There are a variety of Content Management Systems (CMS) that can fulfill many of your sites needs, however, WordPress is usually recommended as the leading publishing platform. With popularity comes vulnerability and WordPress sites are usually open to all sorts of potential attacks from hackers, spammers, and other mal-intentioned Internet users trying to compromise the security of your WordPress environment.

Below we’ve compiled a few Valuable Tips for Locking Down Your WordPress Website allowing you to add several layers of security to your site.

Update WordPress

It might seem a little basic and obvious though a surprising number of WordPress users forget to update their site. If you’re looking or are in need of an update and you’re super-security-conscious don’t upgrade to the next big release right away. Have a little patience and wait for the bug fixes to come in and then make the installment. This will save you tons of headaches as you’re likely to want to fix flaws yourself if they haven’t been exploited on a large scale.

Truthfully speaking you’re taking unnecessary risks by not updating, so if you have a WordPress installation that is at least two versions old, update it as soon as possible. It literally takes just about 5 minutes according to WordPress.

Back-Up Your MySQL Database on a Regular Basis

It should be at the top of your list to always back up your site files and database. Try to regularly remember having to back-up your MySQL database by exporting your MySQL data as a .sql file to be stored in a keep-safe location. Since it’s easy to forget having to back-up your files on a regular basis, it’s much easier to automate this task.

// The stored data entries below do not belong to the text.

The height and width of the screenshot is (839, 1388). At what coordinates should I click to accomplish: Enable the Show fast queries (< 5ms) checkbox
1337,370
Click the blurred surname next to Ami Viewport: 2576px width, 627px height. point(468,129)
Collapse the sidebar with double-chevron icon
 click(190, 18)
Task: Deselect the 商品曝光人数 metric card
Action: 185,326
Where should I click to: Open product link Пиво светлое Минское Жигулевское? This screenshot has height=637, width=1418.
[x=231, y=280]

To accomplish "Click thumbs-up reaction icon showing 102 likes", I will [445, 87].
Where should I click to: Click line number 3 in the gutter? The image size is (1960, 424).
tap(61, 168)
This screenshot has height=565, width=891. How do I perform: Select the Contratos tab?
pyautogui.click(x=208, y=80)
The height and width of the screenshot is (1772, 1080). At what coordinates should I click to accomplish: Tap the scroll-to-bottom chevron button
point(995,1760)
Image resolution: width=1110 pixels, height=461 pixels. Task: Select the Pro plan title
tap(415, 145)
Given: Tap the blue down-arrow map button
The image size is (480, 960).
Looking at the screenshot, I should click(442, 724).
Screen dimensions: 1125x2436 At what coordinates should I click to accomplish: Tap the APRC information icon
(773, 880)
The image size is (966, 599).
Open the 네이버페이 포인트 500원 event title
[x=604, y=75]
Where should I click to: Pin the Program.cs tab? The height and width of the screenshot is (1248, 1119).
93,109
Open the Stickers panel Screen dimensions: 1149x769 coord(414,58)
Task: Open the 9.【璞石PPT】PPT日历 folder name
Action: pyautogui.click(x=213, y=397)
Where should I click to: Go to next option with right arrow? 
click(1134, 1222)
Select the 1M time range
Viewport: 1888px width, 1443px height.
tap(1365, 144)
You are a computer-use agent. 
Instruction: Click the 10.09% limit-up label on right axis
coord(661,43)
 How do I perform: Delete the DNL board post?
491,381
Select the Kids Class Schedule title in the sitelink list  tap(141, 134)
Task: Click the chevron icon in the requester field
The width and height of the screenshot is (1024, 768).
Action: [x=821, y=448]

Download and use the plugin called WordPress Database Backup to automate your backups. This plugin provides you with the options to automate your back-up on hourly, daily, weekly, and monthly intervals. You can find a large variety of tools you can use for database backup automation, it would be a safe-haven to explore these tools and make a selection based on overall performance and effectiveness.

Using a Strong Password

Using a password that’s only easy to remember and offers no form of complex structure is one of the main reasons your WordPress site may be hijacked. A complex password is probably one of the easiest and most overlooked preventative steps you can take towards improving the security of your WordPress install. There are several tools available that gauge the complexity of your password. One of them being Microsoft’s completely free web-based tool called Password checker.

The Security & Integrity of Your wp-admin Folder

It’s no question that the wp-admin folder is a key component in your WordPress install. This file contains all of the elements of design and functionality that deal with the administration aspect of your site. If for any reason the security of the files in this folder were to be compromised, an awful lot of bad things can happen to your WordPress installation, as well as your domain.

You can stop a security breach on the wp-admin folder by limiting the IP addresses that can access it via an .htaccess file (for Apache web servers). Start by creating a new blank document in any text or source code editor. Save this file with the name: .htaccess.

order deny, allow
allow from 125.555.55 #Your IP Address
deny from all

Finalize this step by saving the file and placing it inside your wp-admin folder. This will tighten the security of your wp-admin folder along with the integrity of your site.

Secure Connections to Your WordPress Admin Pages

Another technique that will allow you to lock-in the security of your site is by logging into your WordPress Admin Panel through encrypted SSL connections. If your host doesn’t include an SSL Certificate along with your plan, they’re well worth the investment. As soon as you’ve obtained your SSL connection, run your sessions on https:// instead of http:// protocols by forcing SSL connections on admin-related pages and functions.

You will also have to access your wp-config file and insert the following code:

define('FORCE_SSL_ADMIN', true);

Hiding Your Current WordPress Version

Several WordPress developers often like to display the current WordPress version in their source code. By having this information publicly available this makes it easy for attackers to exploit possible known vulnerabilities specific to that WordPress version. In order to remove this from your source code you’ll have to access your theme’s header.php file, search for the string of code that looks similar to the following code block and then remove it:

code block-01

Using SFTP instead of FTP

Contrary to what many believe FTP isn’t as secure as you may think. By utilizing an FTP application to connect to your site, you’re simply sending your password in plain, readable text every single time you log in. If a hacker wanted to ‘listen in’ or intercept that information, it wouldn’t be a far-fetched task for them to succeed through your FTP.

You can fix this issure by beginning to use the Secure File Transfer Protocol (SFTP) instead of FTP from the moment you decide to access your site. It’s simplicity is beyond FTP and there are a few web hosts who have this turned on by defualt (2Eleven). If your host does not provide this by default then all you have to do is ask your hosting company which port number to use in order for the SFTP to take effect, then change the settings in your FTP application.